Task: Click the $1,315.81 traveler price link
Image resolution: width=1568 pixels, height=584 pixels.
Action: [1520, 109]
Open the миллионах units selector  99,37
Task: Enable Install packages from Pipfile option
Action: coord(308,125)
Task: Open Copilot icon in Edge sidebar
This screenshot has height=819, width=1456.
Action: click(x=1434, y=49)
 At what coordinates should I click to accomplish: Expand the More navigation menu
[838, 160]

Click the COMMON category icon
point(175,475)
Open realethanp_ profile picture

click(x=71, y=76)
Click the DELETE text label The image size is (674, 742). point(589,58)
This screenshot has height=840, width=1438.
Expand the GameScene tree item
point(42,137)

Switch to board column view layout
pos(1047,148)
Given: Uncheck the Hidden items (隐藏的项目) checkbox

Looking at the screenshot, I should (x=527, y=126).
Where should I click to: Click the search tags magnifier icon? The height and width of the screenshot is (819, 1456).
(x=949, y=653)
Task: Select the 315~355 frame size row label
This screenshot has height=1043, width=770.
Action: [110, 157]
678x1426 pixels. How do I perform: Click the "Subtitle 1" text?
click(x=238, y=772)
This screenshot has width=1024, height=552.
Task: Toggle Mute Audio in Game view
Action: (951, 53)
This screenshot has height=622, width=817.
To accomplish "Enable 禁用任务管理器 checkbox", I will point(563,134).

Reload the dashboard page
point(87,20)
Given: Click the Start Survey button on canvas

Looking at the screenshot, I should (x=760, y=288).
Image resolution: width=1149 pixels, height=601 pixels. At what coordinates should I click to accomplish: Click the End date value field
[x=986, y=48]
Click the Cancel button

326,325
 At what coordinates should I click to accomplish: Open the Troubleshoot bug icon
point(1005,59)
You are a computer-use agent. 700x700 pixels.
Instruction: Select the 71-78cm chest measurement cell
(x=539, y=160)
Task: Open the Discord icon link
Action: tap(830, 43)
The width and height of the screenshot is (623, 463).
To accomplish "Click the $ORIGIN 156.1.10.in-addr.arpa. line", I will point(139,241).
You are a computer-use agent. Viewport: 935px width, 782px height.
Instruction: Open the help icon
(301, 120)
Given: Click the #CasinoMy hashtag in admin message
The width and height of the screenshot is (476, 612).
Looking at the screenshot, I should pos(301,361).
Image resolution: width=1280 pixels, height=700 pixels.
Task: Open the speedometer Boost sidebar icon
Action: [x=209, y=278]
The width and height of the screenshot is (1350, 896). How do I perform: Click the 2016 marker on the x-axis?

########################################

▶ TASK OBJECTIVE: Turn everything from the start of the records down to the line containing "Action: coord(308,125)", that line included, into a numbered list, skipping any blank lines.

▶ SOLUTION BELOW:
1. Task: Click the $1,315.81 traveler price link
2. Image resolution: width=1568 pixels, height=584 pixels.
3. Action: [1520, 109]
4. Open the миллионах units selector  99,37
5. Task: Enable Install packages from Pipfile option
6. Action: coord(308,125)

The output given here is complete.